Of course, not everyone agrees with these findings.

Some researchers argue that the newest wave of immigrants differs markedly from previous generations: They are younger, less skilled, less educated and less able to integrate themselves into society.

The most notable study arguing that immigrants take jobs from natives was conducted by Rice University economics professor Donald Huddle. One low-skilled native worker was displaced, he concluded, for every four immigrants who enter the country.

Extrapolating from that figure, Huddle estimated that immigrants displaced 1.06 million such workers in 1992, at a cost of $6.1 billion to public assistance programs.

Huddle's study has been widely quoted by supporters of restricted immigration. But it also has drawn fire from academics critical of its assumptions. Among other things, critics have said Huddle's conclusion was based on visits by researchers to Houston construction sites, where Latino workers were presumed to be immigrants and to have displaced native workers.

Other research reaches conflicting conclusions about whether immigrants consume more in public services than they contribute in taxes.

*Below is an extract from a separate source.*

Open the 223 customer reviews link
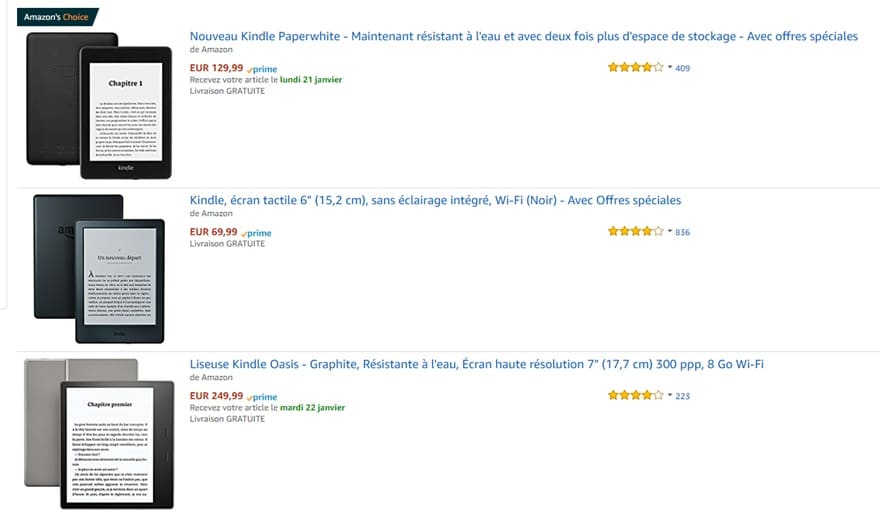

A state survey of San Diego County concluded that illegal immigrants contributed $60 million in taxes while costing the county $206 million in state and local services, a net drain of $146 million.

Based on those numbers, California's auditor general estimated that the net cost of illegals to California at $3 billion--a number quoted by the Federation for American Immigration Reform, among other pro-restriction groups.

Nationally, Huddle's study concluded that legal immigrants consumed $19.5 billion more in services than they paid in taxes.

But those studies have drawn sharp criticism.

The chief complaints: They ignore the economic role of long-term immigrants, overstate the number of illegal immigrants, overestimate the amount of services such immigrants consume and understate the amount of taxes they pay.

"There is every reason to believe that long-term immigrants are at least on a par with natives in terms of costs and revenues," said the Urban Institute's Passel.

Other studies--including one by Los Angeles County--suggest that immigrants contribute more than they consume.